:: Records
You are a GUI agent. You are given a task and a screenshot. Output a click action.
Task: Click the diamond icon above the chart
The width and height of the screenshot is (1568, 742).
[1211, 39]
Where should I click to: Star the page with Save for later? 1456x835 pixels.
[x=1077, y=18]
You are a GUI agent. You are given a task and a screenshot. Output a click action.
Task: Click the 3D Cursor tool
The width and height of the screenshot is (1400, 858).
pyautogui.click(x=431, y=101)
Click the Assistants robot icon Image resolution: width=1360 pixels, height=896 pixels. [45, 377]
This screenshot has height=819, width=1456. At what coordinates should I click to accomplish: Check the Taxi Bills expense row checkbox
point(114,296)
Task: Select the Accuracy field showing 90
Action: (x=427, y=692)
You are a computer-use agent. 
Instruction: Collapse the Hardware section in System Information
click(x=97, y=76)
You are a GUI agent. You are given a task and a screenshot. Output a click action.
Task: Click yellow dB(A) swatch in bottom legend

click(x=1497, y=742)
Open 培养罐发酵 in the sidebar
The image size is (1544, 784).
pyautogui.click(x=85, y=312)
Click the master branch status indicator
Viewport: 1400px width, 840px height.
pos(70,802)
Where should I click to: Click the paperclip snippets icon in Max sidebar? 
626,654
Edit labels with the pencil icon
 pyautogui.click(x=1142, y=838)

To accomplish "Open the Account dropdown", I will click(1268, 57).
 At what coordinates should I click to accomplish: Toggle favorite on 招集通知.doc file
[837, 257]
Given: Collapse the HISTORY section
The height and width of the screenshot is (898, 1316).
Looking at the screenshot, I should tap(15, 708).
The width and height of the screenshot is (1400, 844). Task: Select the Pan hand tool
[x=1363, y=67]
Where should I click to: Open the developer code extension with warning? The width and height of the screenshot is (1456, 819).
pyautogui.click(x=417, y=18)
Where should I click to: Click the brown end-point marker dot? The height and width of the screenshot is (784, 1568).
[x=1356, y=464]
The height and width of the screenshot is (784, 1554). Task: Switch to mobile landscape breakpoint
::::
__Exercise goal__. Repeat the material above in its entirety, exactly.

__Exercise result__.
You are a GUI agent. You are given a task and a screenshot. Output a click action.
Task: Click the diamond icon above the chart
The width and height of the screenshot is (1568, 742).
[1211, 39]
Where should I click to: Star the page with Save for later? 1456x835 pixels.
[x=1077, y=18]
You are a GUI agent. You are given a task and a screenshot. Output a click action.
Task: Click the 3D Cursor tool
The width and height of the screenshot is (1400, 858).
pyautogui.click(x=431, y=101)
Click the Assistants robot icon Image resolution: width=1360 pixels, height=896 pixels. [45, 377]
This screenshot has height=819, width=1456. At what coordinates should I click to accomplish: Check the Taxi Bills expense row checkbox
point(114,296)
Task: Select the Accuracy field showing 90
Action: (x=427, y=692)
You are a computer-use agent. 
Instruction: Collapse the Hardware section in System Information
click(x=97, y=76)
You are a GUI agent. You are given a task and a screenshot. Output a click action.
Task: Click yellow dB(A) swatch in bottom legend

click(x=1497, y=742)
Open 培养罐发酵 in the sidebar
The image size is (1544, 784).
pyautogui.click(x=85, y=312)
Click the master branch status indicator
Viewport: 1400px width, 840px height.
pos(70,802)
Where should I click to: Click the paperclip snippets icon in Max sidebar? 
626,654
Edit labels with the pencil icon
 pyautogui.click(x=1142, y=838)

To accomplish "Open the Account dropdown", I will click(1268, 57).
 At what coordinates should I click to accomplish: Toggle favorite on 招集通知.doc file
[837, 257]
Given: Collapse the HISTORY section
The height and width of the screenshot is (898, 1316).
Looking at the screenshot, I should tap(15, 708).
The width and height of the screenshot is (1400, 844). Task: Select the Pan hand tool
[x=1363, y=67]
Where should I click to: Open the developer code extension with warning? The width and height of the screenshot is (1456, 819).
pyautogui.click(x=417, y=18)
Where should I click to: Click the brown end-point marker dot? The height and width of the screenshot is (784, 1568).
[x=1356, y=464]
The height and width of the screenshot is (784, 1554). Task: Switch to mobile landscape breakpoint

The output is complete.